GKE / MongoDB cluster under "stress" not accepting changes from cr.yaml

Hello

Just recently a MongoDB cluster did not have enough memory and failed right after the start when the first request hit the cluster. And the pods restarted “endlessly”.

I adjusted memory setting in cr.yaml and applied. But the changes re. memory were not reflected. And the pods kept going on to restart due to OOM.

If you do this with kubernetes deployment/statefulset/etc - the changes get immediately accepted and that is how pods under stress (for ex. OOM) can be rescued.

But it seems this is NOT the case with the Percona MongoDB cluster.

This issue I have noticed a couple of years ago. And it is still there - sharding and not sharding variants.

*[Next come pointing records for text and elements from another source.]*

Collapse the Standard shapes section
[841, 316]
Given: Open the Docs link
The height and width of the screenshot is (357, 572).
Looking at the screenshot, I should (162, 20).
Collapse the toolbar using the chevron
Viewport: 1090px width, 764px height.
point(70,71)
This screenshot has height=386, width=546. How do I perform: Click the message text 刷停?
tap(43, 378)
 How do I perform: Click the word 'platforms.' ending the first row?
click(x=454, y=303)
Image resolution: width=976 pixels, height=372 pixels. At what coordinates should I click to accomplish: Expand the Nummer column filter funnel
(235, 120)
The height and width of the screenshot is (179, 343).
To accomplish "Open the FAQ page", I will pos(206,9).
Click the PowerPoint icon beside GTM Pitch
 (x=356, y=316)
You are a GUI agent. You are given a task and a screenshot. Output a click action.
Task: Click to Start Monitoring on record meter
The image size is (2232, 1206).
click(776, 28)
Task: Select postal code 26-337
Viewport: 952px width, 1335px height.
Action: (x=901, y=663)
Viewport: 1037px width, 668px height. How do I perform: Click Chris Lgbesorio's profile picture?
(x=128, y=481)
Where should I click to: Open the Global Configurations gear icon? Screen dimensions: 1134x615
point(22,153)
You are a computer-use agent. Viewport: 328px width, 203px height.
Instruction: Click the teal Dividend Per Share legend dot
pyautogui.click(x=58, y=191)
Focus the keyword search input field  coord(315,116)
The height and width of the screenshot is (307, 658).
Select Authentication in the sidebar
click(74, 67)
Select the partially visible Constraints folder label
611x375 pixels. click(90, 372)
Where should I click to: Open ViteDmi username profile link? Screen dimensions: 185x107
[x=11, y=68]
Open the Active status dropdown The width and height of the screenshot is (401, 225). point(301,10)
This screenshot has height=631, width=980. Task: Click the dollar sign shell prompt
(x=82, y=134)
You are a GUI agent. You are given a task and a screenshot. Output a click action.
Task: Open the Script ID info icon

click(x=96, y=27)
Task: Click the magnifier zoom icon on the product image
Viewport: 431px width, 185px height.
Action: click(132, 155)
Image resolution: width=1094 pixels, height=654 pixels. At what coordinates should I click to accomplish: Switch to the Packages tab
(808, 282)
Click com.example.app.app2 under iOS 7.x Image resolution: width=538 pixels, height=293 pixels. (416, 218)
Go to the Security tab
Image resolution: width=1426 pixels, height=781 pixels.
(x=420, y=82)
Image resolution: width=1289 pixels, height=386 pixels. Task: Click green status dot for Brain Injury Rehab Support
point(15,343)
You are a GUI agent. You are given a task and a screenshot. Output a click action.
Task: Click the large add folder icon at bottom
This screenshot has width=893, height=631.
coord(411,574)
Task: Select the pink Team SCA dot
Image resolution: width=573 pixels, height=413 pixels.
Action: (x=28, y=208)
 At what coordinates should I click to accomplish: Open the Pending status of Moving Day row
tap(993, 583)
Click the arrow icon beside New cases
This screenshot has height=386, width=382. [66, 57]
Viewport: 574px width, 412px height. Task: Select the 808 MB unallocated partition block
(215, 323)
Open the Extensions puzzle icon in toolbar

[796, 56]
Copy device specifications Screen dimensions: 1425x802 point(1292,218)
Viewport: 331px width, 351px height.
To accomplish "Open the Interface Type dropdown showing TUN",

The only way to get this resolved is to set replicas = 0 (on kubernetes level !) and then set replicas = 3. But a) you have an interruption and b) currently there is still a problem of the unclean shutdown which causes a recovery when pod/mongodb engine is starting up - and this can take “hours”.

Regards
John

Hi @jamoser, how can I reproduce it? Please provide STR.

Hello

You can simulate it very simply. Have a cluster with some meaningful amount of data and then set memory limit too low. Then the pods will crash due to OOM. In kubernetes you will see the restart count going up.

After like 20-30 restarts (and having queries hitting the cluster), try to apply the memory settings (incr memory to previous stable).

In many cases it fails to apply the new memory settings. It “feels” like the Percona custom resource / Operator prefers “healing” the cluster instead of applying the memory settings to the pods (which would heal the cluster).

Regards
John